Was sind die Vorteile von Android Enterprise?

Zusammenfassend lässt sich sagen, dass Android Enterprise weitreichende Einstellungen bietet und fortlaufend durch Google/Alphabet erweitert und optimiert wird. Durch die zunehmende Standardisierung wird es ermöglicht, Geräte verschiedener Hersteller einzusetzen.

Das einheitliche Verfahren gewährleistet, dass alle Konfigurationen unabhängig vom Gerätehersteller funktionieren.
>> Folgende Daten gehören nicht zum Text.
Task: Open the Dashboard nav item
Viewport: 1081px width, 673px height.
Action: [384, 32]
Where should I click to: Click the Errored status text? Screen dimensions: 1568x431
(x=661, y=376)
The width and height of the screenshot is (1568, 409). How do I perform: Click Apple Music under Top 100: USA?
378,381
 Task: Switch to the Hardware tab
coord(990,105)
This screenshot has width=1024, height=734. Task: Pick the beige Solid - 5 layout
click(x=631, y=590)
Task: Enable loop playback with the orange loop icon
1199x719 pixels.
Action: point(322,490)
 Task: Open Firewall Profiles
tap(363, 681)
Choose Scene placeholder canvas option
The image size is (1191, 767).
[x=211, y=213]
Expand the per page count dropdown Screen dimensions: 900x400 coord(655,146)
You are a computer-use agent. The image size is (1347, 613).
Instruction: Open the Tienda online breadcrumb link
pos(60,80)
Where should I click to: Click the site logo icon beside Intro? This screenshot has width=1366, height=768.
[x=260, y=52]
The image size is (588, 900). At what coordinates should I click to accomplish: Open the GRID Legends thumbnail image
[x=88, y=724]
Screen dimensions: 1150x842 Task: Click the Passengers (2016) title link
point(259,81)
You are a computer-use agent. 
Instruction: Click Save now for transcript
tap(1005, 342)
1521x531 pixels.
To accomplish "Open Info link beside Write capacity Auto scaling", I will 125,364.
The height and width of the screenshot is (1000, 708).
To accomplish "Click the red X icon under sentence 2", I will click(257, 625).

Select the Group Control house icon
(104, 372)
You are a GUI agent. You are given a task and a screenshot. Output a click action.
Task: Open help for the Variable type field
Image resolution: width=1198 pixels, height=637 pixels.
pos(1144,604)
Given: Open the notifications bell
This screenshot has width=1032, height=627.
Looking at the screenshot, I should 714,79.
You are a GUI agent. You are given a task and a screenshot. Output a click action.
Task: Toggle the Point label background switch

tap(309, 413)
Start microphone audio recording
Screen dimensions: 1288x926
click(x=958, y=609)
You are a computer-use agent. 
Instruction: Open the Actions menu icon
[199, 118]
Die Vorteile im Überblick:

  • Direkte Kommunikation mit dem Device Management Server von Google.
  • Apps müssen nicht mehr umständlich nativ als .apk Datei bereitgestellt werden, sondern werden direkt aus dem Managed Play Store installiert.
  • Es wird keine Google ID und somit keine Nutzerinteraktion bei der App Installation auf dem Gerät benötigt.
  • Über das Arbeitsprofil besteht die Möglichkeit, einen eigenständigen Work Container für Apps, Mails und Daten mit strikter Datentrennung bereitzustellen.
  • Verwaltete Geräte lassen sich vollständig kontrollieren und alle Funktionen der Geräte können analog zum Apple Supervised Mode gesteuert werden.
  • Ein verwalteter Google Play Store ermöglicht die Bereitstellung ausschließlich erlaubter Apps.
  • Es lassen sich verwaltete Konfigurationen definieren, ähnlich zu Apple iOS Managed App Configurations
  • Erzwungene Geräteverschlüsselung.

Dennoch bietet Samsung mit seinem Knox Programm weiterhin eine Vielzahl an zusätzlichen Konfigurationen, die aktuell noch den größten Umfang an Möglichkeiten bieten.